Des arbres comme celui de l’entrée, il y en aura. Ils semblent avoir pris de la place, s’être étoffés au fil du temps pour rendre hommage à ceux qui les ont plantés. Ils sont la vie, les seuls êtres vivants qui se souviennent avec les rescapés de la vie qui fourmillait autour d’eux. Les arbres ont plus de constance que les hommes : ils se souviennent par exemple de ce champ de foire où furent rassemblés les habitants ; ils poussent même sur les ruines.
Plus on avance dans les rues du village, plus on imagine la vie de ce bourg prospère organisé autour du train qui le reliait à Limoges et à Saint-Junien.
toutes ces boutiques ! Tous ces artisans.

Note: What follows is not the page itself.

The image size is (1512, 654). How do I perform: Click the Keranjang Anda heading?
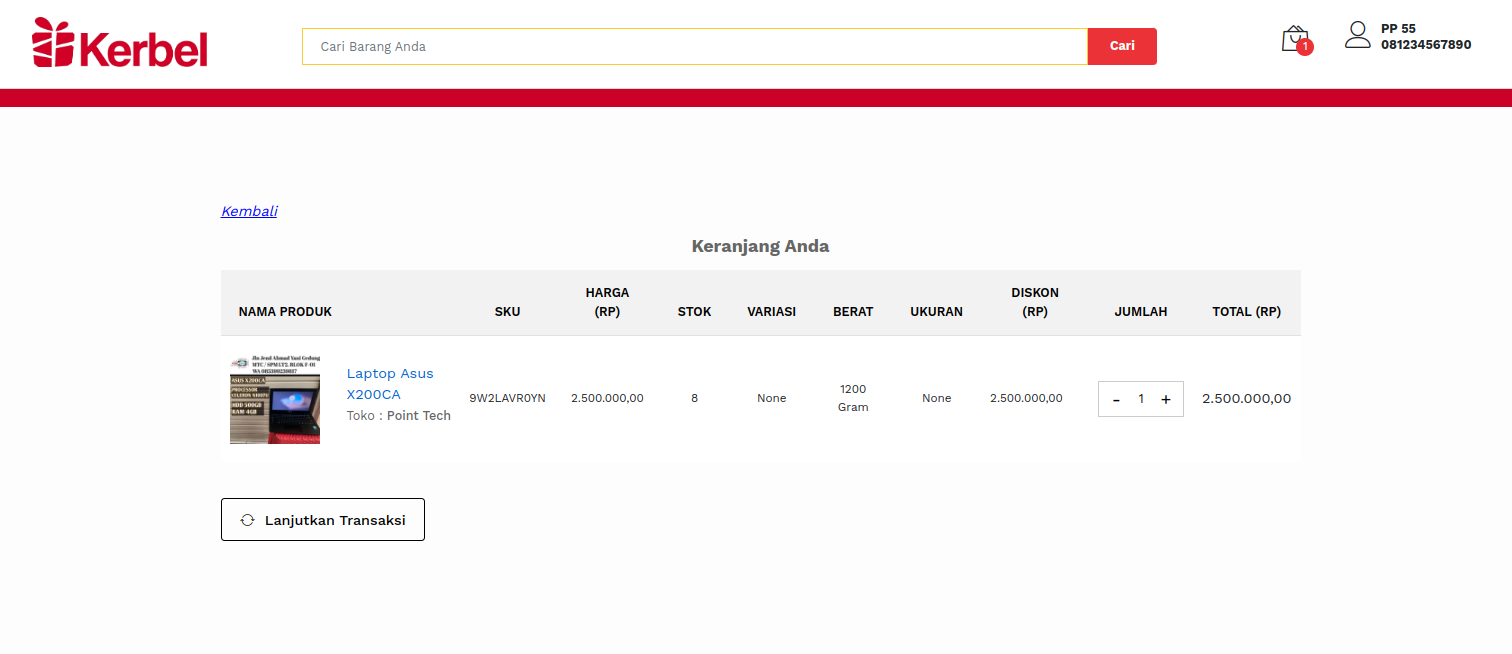[x=760, y=246]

Il y a là des boulangeries, des boucheries, des garages,la pompe à essence, des cafés, des couturières, dentiste magasin de laine, forgeron, carrier puisatier, menuisier, sabotier, courtier…
Nous irons jusqu’au cimetière et nous apercevrons le monument construit en hommage aux victimes mais nous n’irons pas plus avant. Difficile quand l’horreur le dispute à l’horreur.
Partout des ruines, des restes de vie arrachée à la machine à coudre, à la faucheuse, à la voiture, au vélo. Beaucoup de machines à coudre, des voitures d’enfants…des carcasses de voiture…
Nous irons jusqu’à l’église à ciel ouvert…Là où furent massacrés les femmes et les enfants. Insoutenable.
Nous croiserons plusieurs fois les militaires qui sillonnent le lieu de mémoire en silence. Nous échangeons parfois des sourires jaunes. Une adolescente venue avec sa famille consulte son téléphone et lit des détails aux adultes attentifs.
Il nous reste à voir encore tout un pan de village, celui qui touche le nouveau village. Je n’aurais pas voulu partir sans voir l’Ecole des Filles et Celle des Garçons un peu plus loin. Je ressens là peut-être la plus immense peine ; je me recueille quelques instants dans des lieux similaires à ceux que j’ai pu connaître dans ma vie d’enfant ou professionnelle à la campagne : la cour, le préau, les platanes et les wc au fond de la cour…
Nous terminerons par la gare et nous déclarerons forfait pour le bout de la dernière rue. Que les morts nous pardonnent car nous étions arrivés au bout du supportable.
ET POURTANT, nous n’avions pas encore tout vu…Nous avions gardé la visite du puits pour le chemin du retour… Le puits où les SS ont entassé les cadavres. Là, nous avons eu réellement l’impression de marcher sur des êtres vivants. Tout près des deux faucheuses tout juste rouillées…
« Hélas ! En ce dix juin , l’homme ivre de leur sang
Brûla les habitants, Oradour et l’enfant .
On jeta dans mon sein des vivants de passage,
Et des blessés fuyant cette horde sauvage ;
Aux affres d’agonie en leurs cris douloureux
Depuis ce jour, ma source…elle appartient aux Dieux.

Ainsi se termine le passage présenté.